For Native Websockets we have implemented a manual scale for now and we will work on the autoscaling mechanism to support a large load in the future. If the connection fails, you will still be able to use the Virtual Lobby normally, with limited interaction.

For Google Firebase we couldn’t implement a fix. We will try sharding the entire operation into multiple micro services for different modules (Chat, Q&A, etc), but since they don’t support replicas, it will be hard to scale on large events. If your event has more than 5,000 users, it’s better to use Native Websockets. If the connection fails, you will still be able to use the Virtual Lobby normally, with limited interaction.

For Caching Server (redis) we are still implementing a fix but we did deploy a temporary workload that should replace the caching server for now and keep the platform and the backend stable. This is an internal fix and shouldn’t affect the user experience.

What to expect for this week

The platform backend and all its modules should be operational. In case Native Websockets or Google Firebase fails, you will still be able to access the platform and the Virtual Lobby, but users will have a limited experience without realtime interactions – chat, Q&A and the other modules listed above will not be operational.

We are constantly working on improvements and we will announce when we have both realtime Websockets fully functional for large events. Meanwhile, we can guarantee that the backend and the Virtual Lobby will be online – even in case of limited realtime experience.
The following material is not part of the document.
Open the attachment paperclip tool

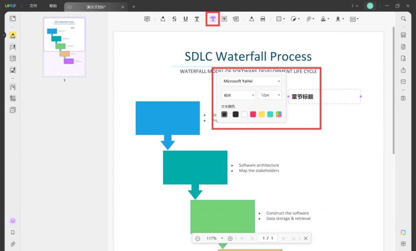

Posted Sep 13, 2021 - 17:33 EDT

Resolved
This incident has been resolved.
Posted Sep 13, 2021 - 17:15 EDT
Monitoring
The team has concluded the implementation of all temporary solutions on the platform.
This includes creating a timeout option on slow connecting sockets and also disabled Redis as a single connection.
The web socket chat will remain with limited chat support on the firebase instance until we add support for per instance local connection, which should happen next week.
The Redis cache team will be implementing a new permanent solution end of this week, Friday at the latest.
Posted Sep 13, 2021 - 13:07 EDT
Update
We currently fixed an autoscaling Redis instance that was not able to redirect the load to a separate system. Redis is used by InEvent to quickly balance its write operations instead of relying only on a traditional SQL database.
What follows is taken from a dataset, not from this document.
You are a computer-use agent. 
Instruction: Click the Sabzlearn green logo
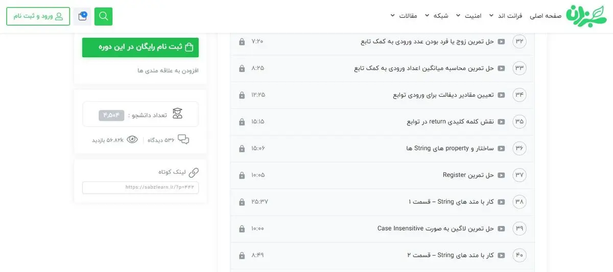(x=586, y=16)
The following components are still affected:
Firebase Web Sockets, which covers the live chat on the Virtual Lobby.
Posted Sep 13, 2021 - 11:45 EDT
Identified
We have identified the slowness from the Firebase product.
We are deploying an alternative with the Native websockets, under Company > Tools.
We are currently deploying a fix for UI improvements on the Firebase UI console while Firebase is not responsive.
Chat may be offline while the fix is being applied, but video and streaming should work normally.
Posted Sep 13, 2021 - 10:55 EDT
Investigating
We are currently seeing a slow scalability response from the InEvent Firebase socket group. We are currently investigating the issue with Google Firebase team.
Posted Sep 13, 2021 - 09:45 EDT
This incident affected: Firebase Web Sockets.